04 avril 2009

Ce que seul peut créer

Lorsque notre nourriture, nos vêtements, nos toits ne seront plus que le fruit exclusif de la production standardisée, ce sera le tour de notre pensée. Toute idée non-conforme au gabarit devra être éliminée. La production collective ou de masse est entrée dans notre vie économique, politique et même religieuse, à tel point que certaines nations ont substitué l’idée de collectivité à celle de Dieu. Il est trop tôt. Là est le danger. La tension est grande. Le monde va vers son point de rupture. Les hommes sont inquiets.

Aussi, il me semble naturel de me poser ces questions : En quoi crois-je ? Pour quoi dois-je me battre ? Et contre quoi dois-je me battre ?

Notre espèce est la seule créatrice, et elle ne dispose que d’une seule faculté créatrice : l’esprit individuel de l’homme. Deux hommes n’ont jamais rien créé. Il n’existe pas de collaboration efficace en musique, en poésie, en mathématiques, en philosophie. C’est seulement après qu’ait eu lieu le miracle de la création que le groupe peut l’exploiter. Le groupe n’invente jamais rien. Le bien le plus précieux est le cerveau isolé de l’homme.

Or, aujourd’hui, le concept du groupe entouré de ses gendarmes entame une guerre d’extermination contre ce bien précieux : le cerveau de l’homme. En le méprisant, en l’affamant, en le réprimant, en le canalisant, en l’écrasant sous les coups de marteau de la vie moderne, on traque, on condamne, on émousse, on drogue l’esprit libre et vagabond. Il semble que notre espèce ait choisi le triste chemin du suicide.
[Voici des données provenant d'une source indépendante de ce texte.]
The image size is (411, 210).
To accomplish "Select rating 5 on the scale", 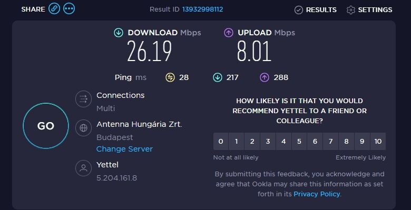I will [299, 142].
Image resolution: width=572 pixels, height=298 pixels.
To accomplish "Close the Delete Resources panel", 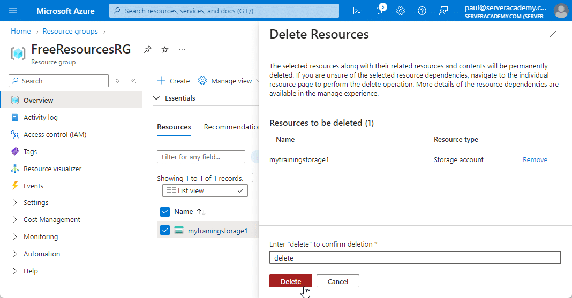I will pos(553,34).
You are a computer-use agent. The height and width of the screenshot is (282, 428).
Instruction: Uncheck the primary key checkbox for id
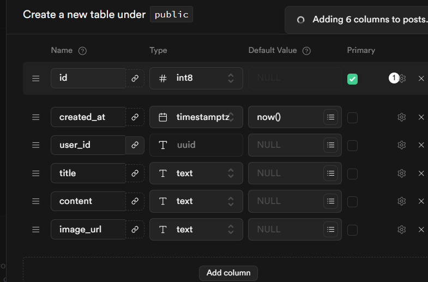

Voici ce que je crois : l’esprit libre et curieux de l’homme est ce qui a le plus de prix au monde. Et voici pour quoi je me battrai : la liberté pour l’esprit de prendre quelque direction qui lui plaise. Et voici contre quoi je me battrai : toute idée, religion ou gouvernement, qui limite ou détruit la notion d’individualité. Tel je suis, telle est ma position. Je comprends pourquoi un système conçu dans un gabarit et pour le respect du gabarit se doit d’éliminer la liberté de l’esprit, car c’est elle seule qui, par l’analyse, peut détruire le système. Oui, je comprends cela et je le hais, et je me battrai pour préserver la seule chose qui nous mette au-dessus des bêtes qui ne créent pas. Si la grâce ne peut plus embraser l’homme, nous sommes perdus. (J. Steinbeck, A l’est d’Eden, 1954, p. 206/207)

4 commentaires:

joruri a dit…

Chez moi on répondrait: "Amen"...
En Français, c'est oui.
J'ai cette même angoissante intuition.
Et je me bats en marchant (je râle en marchant, mais je marche.)
Il ne faut pas non plus laisser la spiritualité tomber dans le collectivisme. Bref, il faut être, être et être à la hauteur de notre nom.

Caillou a dit…

En français, c'est non. Le mouvement touche et exalte, mais il est pervers, il masque le fond d'indignité sur lequel il repose.

joruri a dit…

Amen quand même. Si il y a des amateurs de meutes et des amateurs du raccolage, grand bien leur fasse.
Mais il y a aussi ici ou là du génie. reconnaissable en général au fait que les suiveurs aiment à le conspuer.